In 1985, Weber joined Carolina’s faculty as an assistant professor of medicine. He conducted cross-disciplinary research, worked on vaccines and treated patients during the HIV pandemic, the 2001 anthrax biothreat, the 2003 smallpox vaccine campaign and SARS-CoV-1 pandemic, the 2009 H1-N1 flu pandemic and 2014 Ebola outbreak. Recently, he’s updated colleagues and the public on the flu, mpox and RSV.

Weber said that he enjoys practicing infectious disease medicine because it is intellectually interesting, “plus, unlike most areas of medicine, you actually cure almost all your patients.”

But teaching became his favorite activity, partly because of the multiplier effect. “If you train 100 people and each of them trains 100 people, you can see the impact you have on the world,” he said.

“He sees how that time pays back,” Sickbert-Bennett said. “In teaching students and mentoring fellows, he is so generous.”

Sickbert-Bennett is a perfect example of Weber’s generosity. With his mentorship through graduate school, she was prepared for a meaningful professional career. She is now Weber’s supervisor at the UNC Medical Center. “It’s hard saying I’m his boss because he taught me everything I know. He invests in students, and they become his colleagues,” she said.
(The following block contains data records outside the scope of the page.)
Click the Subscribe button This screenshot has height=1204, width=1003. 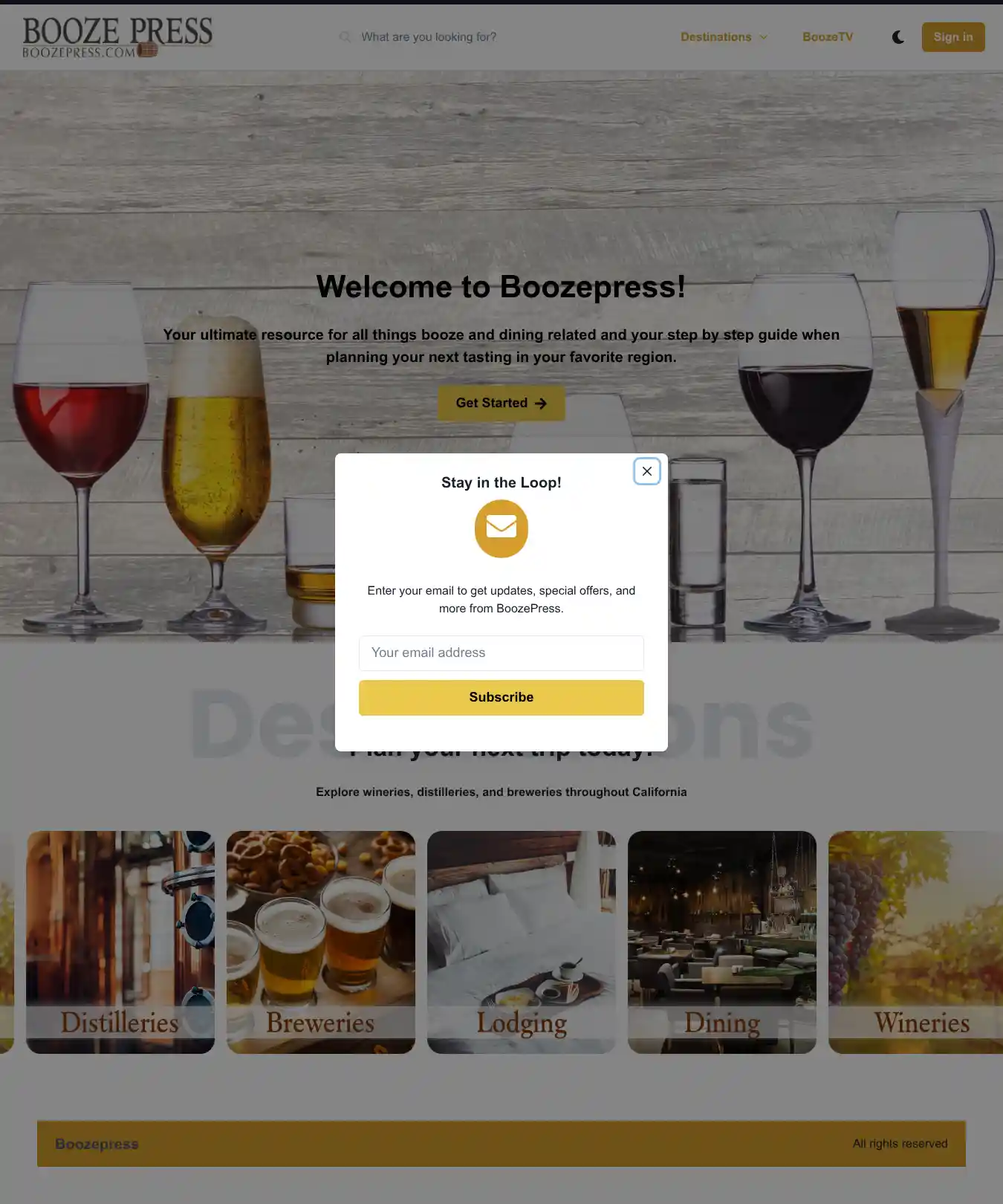502,698
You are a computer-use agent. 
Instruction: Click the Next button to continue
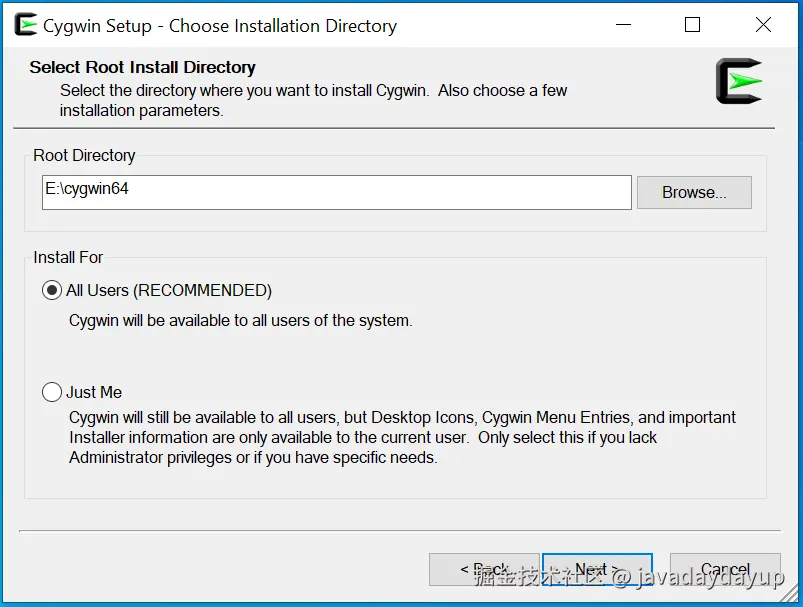(597, 567)
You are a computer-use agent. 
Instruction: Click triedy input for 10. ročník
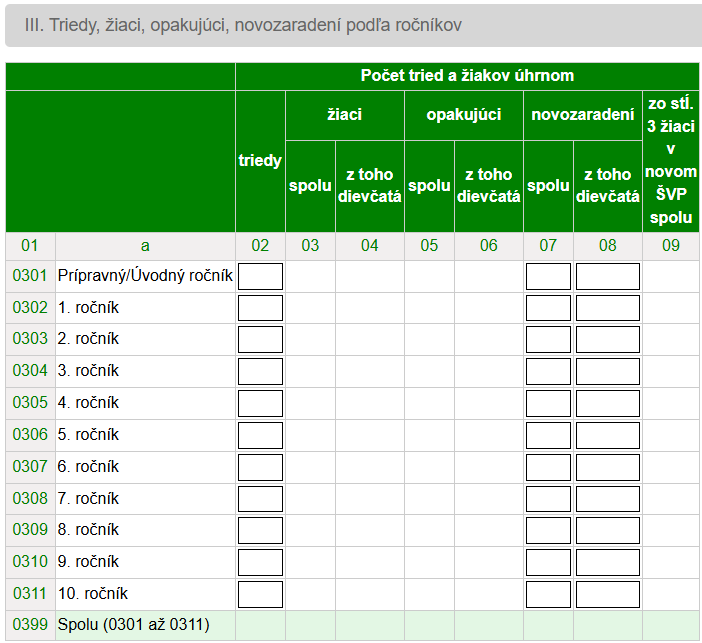click(x=260, y=594)
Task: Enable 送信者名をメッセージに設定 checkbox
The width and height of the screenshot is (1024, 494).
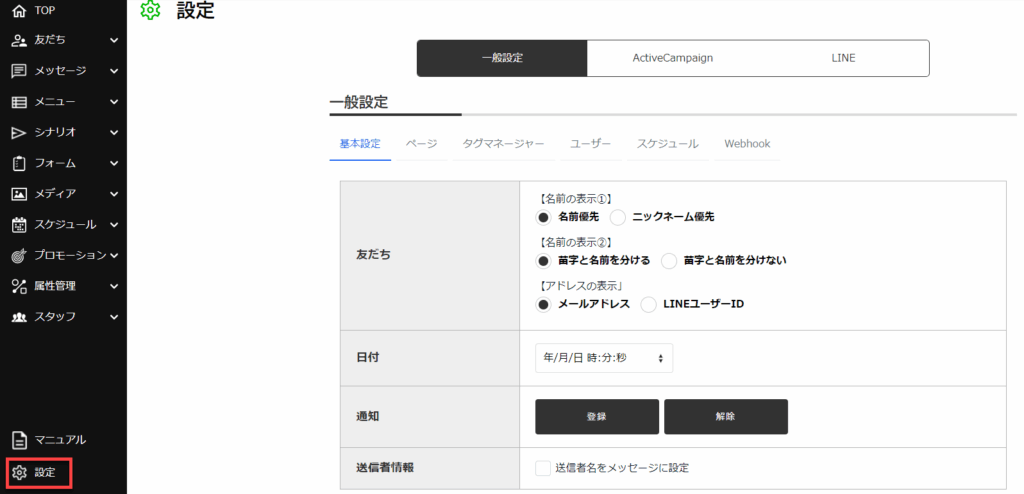Action: [x=543, y=468]
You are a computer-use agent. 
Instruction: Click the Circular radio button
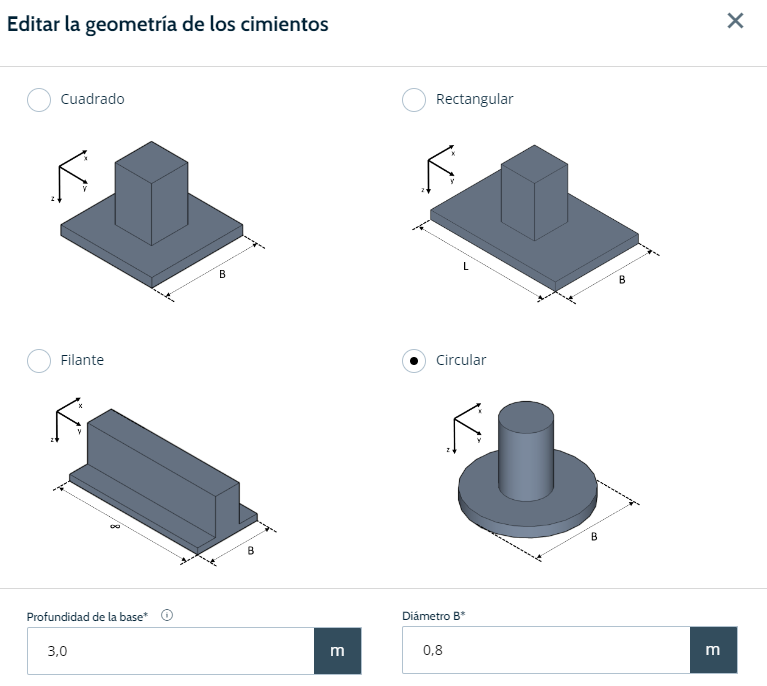coord(413,361)
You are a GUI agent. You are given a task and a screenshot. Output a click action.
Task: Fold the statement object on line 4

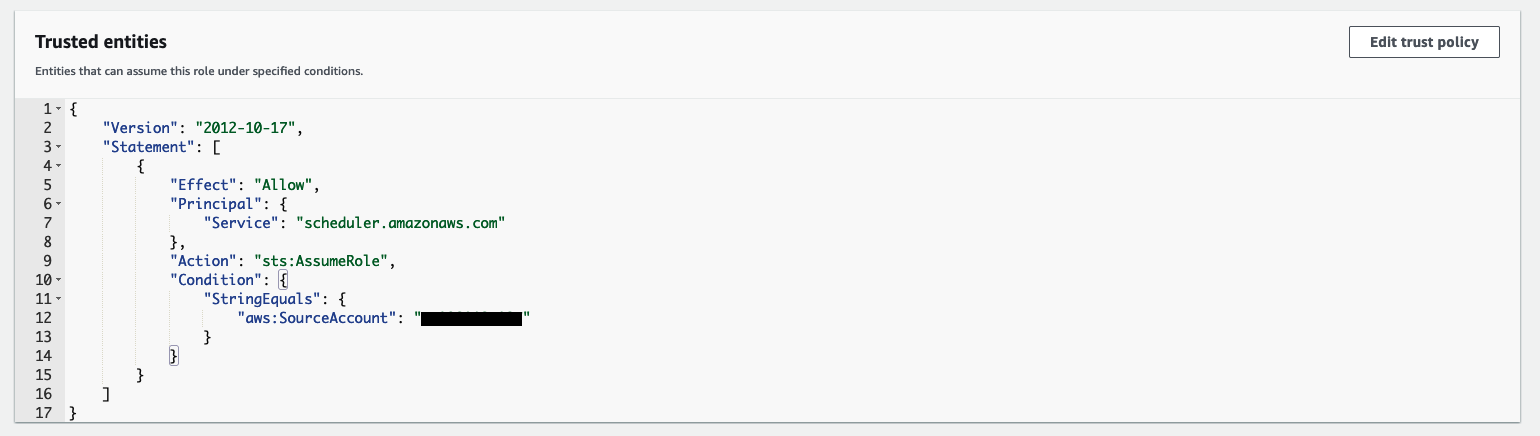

Weber’s leadership history ranges from serving as chair of the North Carolina Public Health Department’s tuberculosis advisory committee to advising the World Health Organization on COVID-19 and serving on numerous working groups for vaccines and diseases. He’s published more than 500 peer-reviewed scientific papers and researched vaccines for tetanus, diphtheria and pertussis (Tdap), influenza, hepatitis B and pneumococcal infections.

Weber serves as an expert on SHEA’s weekly town hall webinars that address members’ questions about rapidly evolving infection-prevention–related issues. He’s been a primary information source for the town halls every Sunday since they began in 2020, all 82 of them.
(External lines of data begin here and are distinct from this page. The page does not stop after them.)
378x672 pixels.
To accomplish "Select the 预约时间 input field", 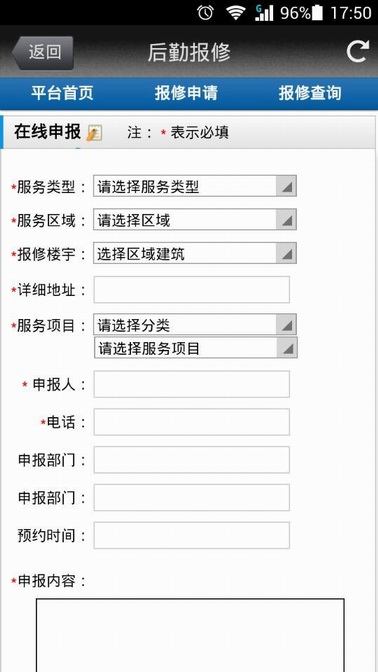I will [x=192, y=535].
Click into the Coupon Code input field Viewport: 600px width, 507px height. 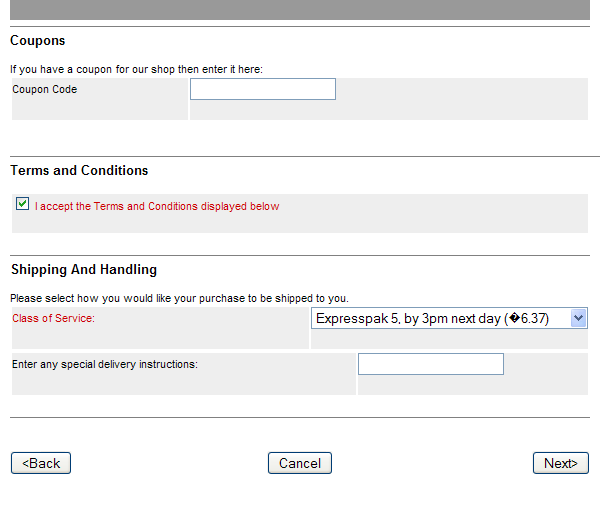coord(263,89)
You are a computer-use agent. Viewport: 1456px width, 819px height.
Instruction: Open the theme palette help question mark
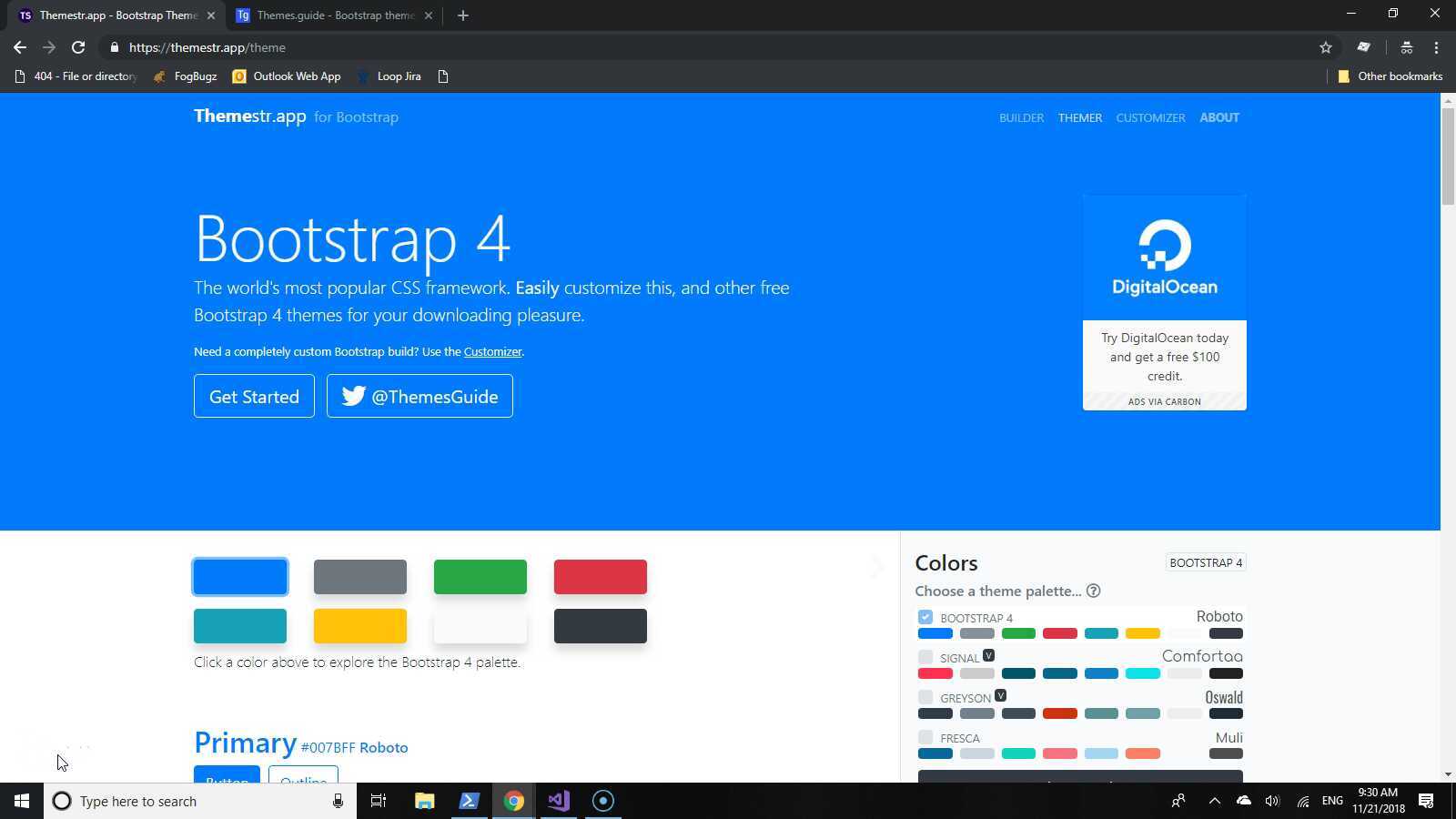[1093, 591]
Weber also spent 28 years at UNC Medical Center’s occupational health care clinic, caring for thousands of the center’s employees.

“Whatever he does, he does it at 150%,” Sickbert-Bennett said. “He’s at the top of his game.”


Weber often reduces complicated things to short sayings such as “Prevention is superior to treatment” and “Never order a test unless you know what you will do with the results.”

“Weberisms,” his co-workers call them.

Some people would have such sayings framed and hanging in their offices. Instead, Weber created “Rules for Medical Practice,” a list of short pieces of advice that he shares freely. It ends with No. 16 — Do not neglect yourself or your family.

Weberisms are so well-known that, for his most recent birthday, the Infection Prevention staff presented him with a T-shirt listing 10 of Weber’s pearls of wisdom. They all wore T-shirts in the same design to surprise and honor him.